The order is not that of the sculptor; the arrangement of the ashlars most likely reflects the succession of constellations along the solar ecliptic. In fact, this seems to be suggested by the Sagittarius segment that partially falls into the Scorpio tile. It is not known why only some of the zodiac signs are on the portal and not all. However, this could also depend on the choice to reuse ashlars: we do not know how the original work was made.
Cycles of the cosmos
Having examined the figurative sequence, the question about the iconographic significance of the portal as a whole remains. In particular, why a zodiac, a theme that seems pagan, is depicted on the façade of a Christian church. First of all, this is nothing new: there are many constellations in Romanesque art.
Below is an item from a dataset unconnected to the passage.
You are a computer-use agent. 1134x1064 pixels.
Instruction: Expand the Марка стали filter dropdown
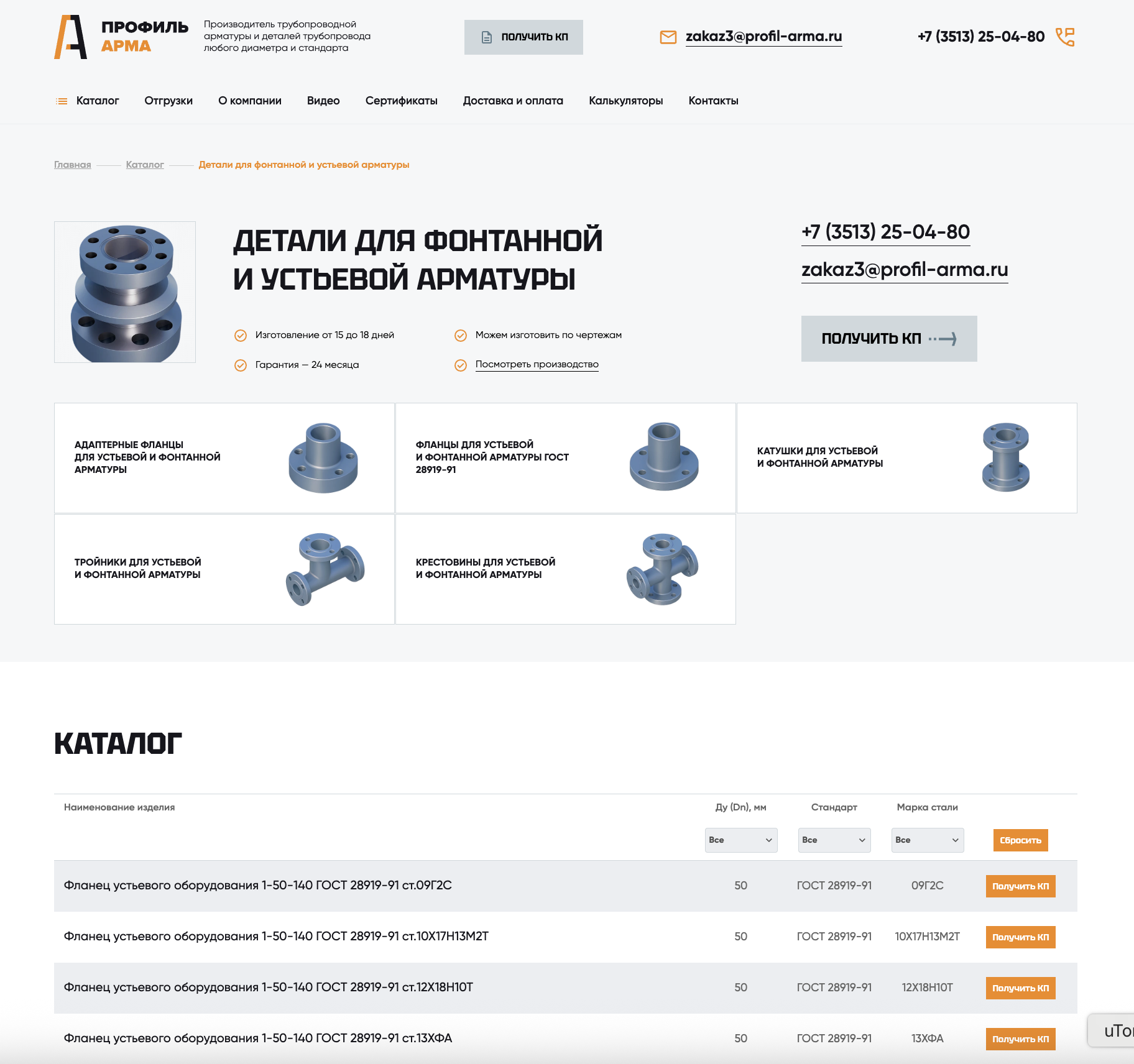(x=927, y=840)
This is the case with the mosaics of San Savino in Piacenza or the well-known Portale di Niccolò at the Sacra di San Michele in Val di Susa.
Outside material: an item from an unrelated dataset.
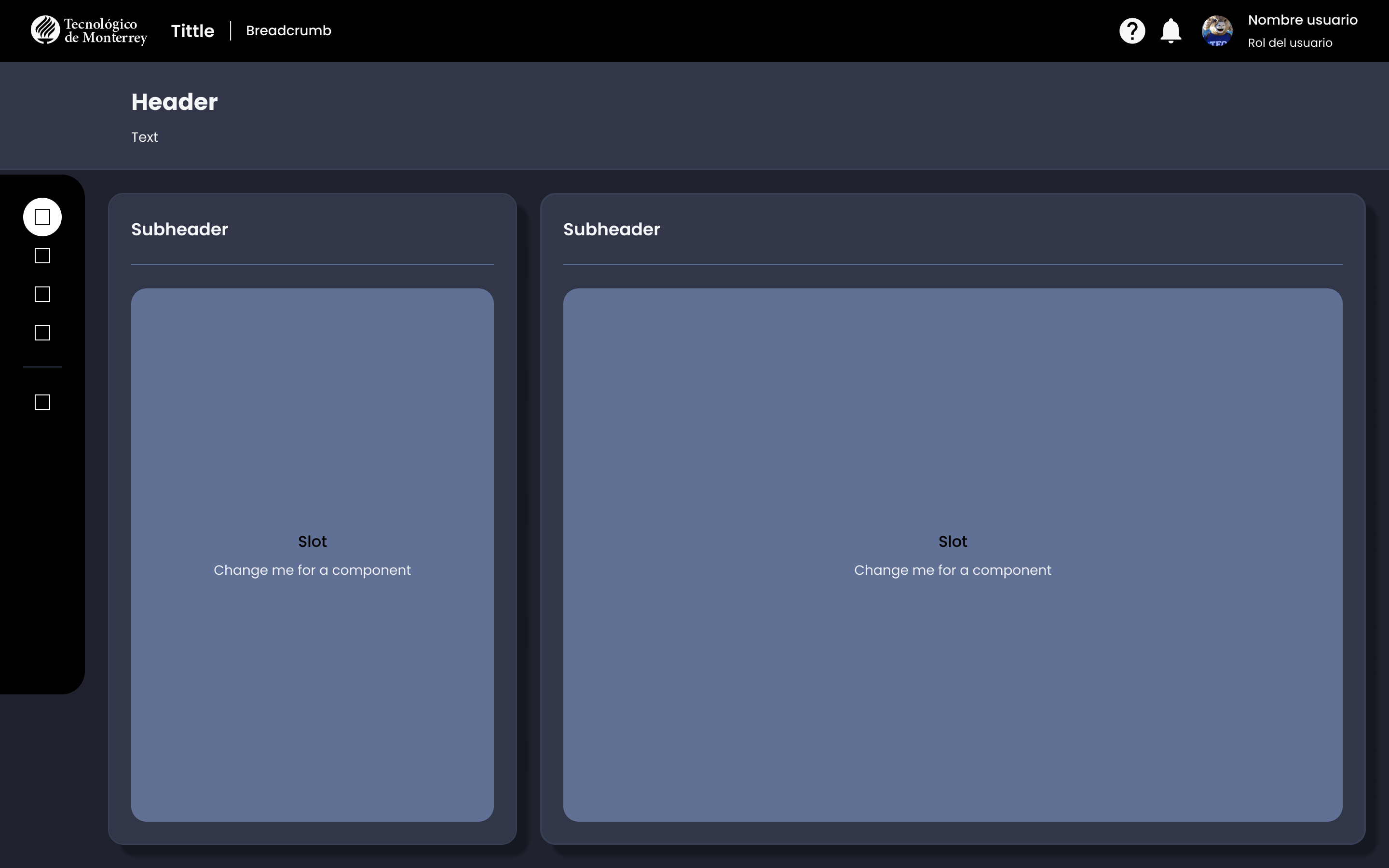Image resolution: width=1389 pixels, height=868 pixels.
Task: Click the Tecnológico de Monterrey logo
Action: coord(89,30)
Such figurative cycles imply a cosmological vision of existence, conceived as the repetition of regular cycles in the sky and on Earth. Thus the sun sets in the evening and rises in the morning, the seasons repeat the same every year. Also is for the zodiacal constellations, associated with certain months, which mark the time of sowing, reaping and harvesting. It is in this context of agricultural cycles, to which Medieval peasant society was linked, that the significance of Tortora Portal can be explained. The zodiac, reinterpreted in a Christian perspective since the 9th century11, is no longer connected to pagan myths, but marks time according to God’s will. He is Lord of all creation and to his providence is entrusted the success of harvests, also in an apotropaic sense.
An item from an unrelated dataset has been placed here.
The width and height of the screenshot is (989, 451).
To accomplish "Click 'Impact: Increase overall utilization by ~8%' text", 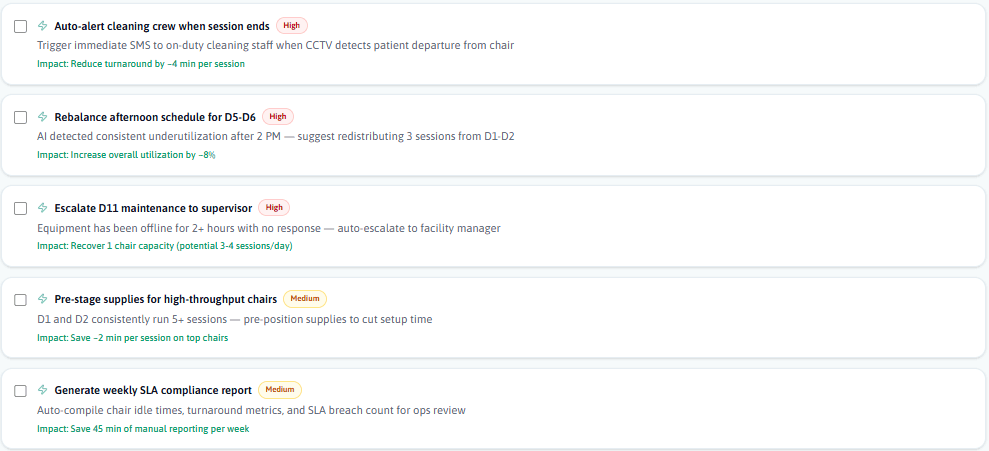I will coord(126,155).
The astronomical symbolism at the church of the Purgatory in Tortora
It is no coincidence that above both capitals of Tortora portal there is a depiction of four-lobed leaves, a symbol of the plant world. In general, phytoform motifs are recurrent in sculptural cycles. A hexapetal flower, for instance, is placed above the figure of the Sagittarius, the sign preceding the period of vegetal emptiness that begins at the winter solstice. It is not excluded, however, that it could be a solar sign.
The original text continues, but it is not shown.